Abbiamo parlato di salario lordo e salario netto e balza in evidenza come il CUNEO FISCALE (vale a dire le trattenute sulla retribuzione da parte del fisco) sia elevato, ma non è un problema solo italiano in quanto esso incide per il 27% medio in Italia, per il 26,8 % in Francia, per il 28% in Germania, per il 22,4 % in Spagna e per il 35 % medio nell’Euro zona (quest’ultimo dato dipende anche dalle forti tassazioni che esistono in Belgio, nei Paesi Bassi e nei Paesi nordici.

Ma la richiesta, che viene avanzata da alcune parti nel nostro Paese e fatta propria dal Ministro del Lavoro, è più che giustificata per il fatto che le trattenute a carico del lavoro (pur uguali in % con gli altri Paesi summenzionati) operano su una massa salariale media inferiore a quella degli altri Paesi e, soprattutto, riguardano una platea di contribuenti che non possono sfuggire al Fisco, essendo tassati alla fonte, mentre il Paese soffre una evasione fiscale pari al 32 % della ricchezza prodotta!

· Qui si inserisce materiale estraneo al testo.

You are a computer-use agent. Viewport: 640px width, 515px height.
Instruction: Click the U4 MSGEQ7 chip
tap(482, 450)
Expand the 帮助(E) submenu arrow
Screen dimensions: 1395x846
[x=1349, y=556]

L’intervento fiscale non risolve compiutamente gli squilibri derivanti dall’eccesso al ricorso del lavoro flessibile e precario che, come abbiamo tentato di spiegare sopra, è la primaria causa del minor valore del salario medio annuale italiano unitamente al fenomeno (perseguibile e punibile) di lavori “sottopagati” in spregio al CCNL di settore sia come scorretta applicazione dell’inquadramento professionale previsto dai contratti rispetto alle mansioni effettivamente svolte sia per una applicazione, altrettanto scorretta, di un trattamento previsto da un contratto “farlocco”.

E, tanto meno, questo intervento sul “cuneo fiscale” puo’ sostituire il doveroso e puntuale rinnovo dei contratti di lavoro alla loro scadenza. Quelli già scaduti riguardano ben 6,8 milioni di lavoratori. Il Governo impegni le parti agenti contrattuali di operare in tal senso, anche – se del caso –  collegando i sostegni finanziari alle imprese per gli investimenti di sviluppo all’impegno per il rinnovo dei CCNL scaduti o in scadenza. Ve ne sono – tra questi – anche nel grande settore della Pubblica Amministrazione centrale e degli Enti locali. Lo Stato – tramite il Governo – nella sua qualità di datore di lavoro dia un esempio virtuoso agli Imprenditori privati.

Tra i piu’ colpiti sul piano salariale, a causa degli squilibri del mercato del lavoro italiano, vi sono i giovani fino anche a 30 anni di età, anche se le statistiche di Eurostat riguardano una fascia tra i 18 e i 24 anni. Anche in questo caso il salario medio annuale di un nostro  giovane si colloca sotto la media dell’Eurozona per circa 1.000 euro. Peggio di noi la Spagna fra i grandi Paesi.

In Italia, la retribuzione media annuale di un giovane sotto i 30 anni è pari  al 17,2 % in meno della media salariale riferita al totale dei lavoratori con una disparità di genere, ancora una volta a sfavore delle donne. Troppi –anche in questo caso – sono i ricorsi agli stages, ai tirocini, ai “contratti di formazione-lavoro”, all’apprendistato che è stato portato nel recente passato fino a 30 anni di età. Tutte tipologie di rapporti di lavoro atipici che dietro alla scusa del lavoro come addestramento professionale sono una forma di ulteriore sfruttamento a basso costo salariale di giovani utilizzati a tutti gli effetti nei processi produttivi.

Come si vede si tratta di un complesso di problemi che non possono essere affrontati con scorciatoie, ma  solo con il rafforzamento del ruolo e del potere di contrattazione sindacale potranno essere risolti anche attraverso una revisione appropriata delle misure più devastanti impresse dal Jobs Act, il quale senza risolvere -com’era nelle intenzioni dei suoi  autori governativi- il problema dell’allargamento delle occasioni ed opportunità di lavoro ha invece allargato a dismisura l’area della precarietà e con essa l’abbassamento  del valore medio annuale delle retribuzioni.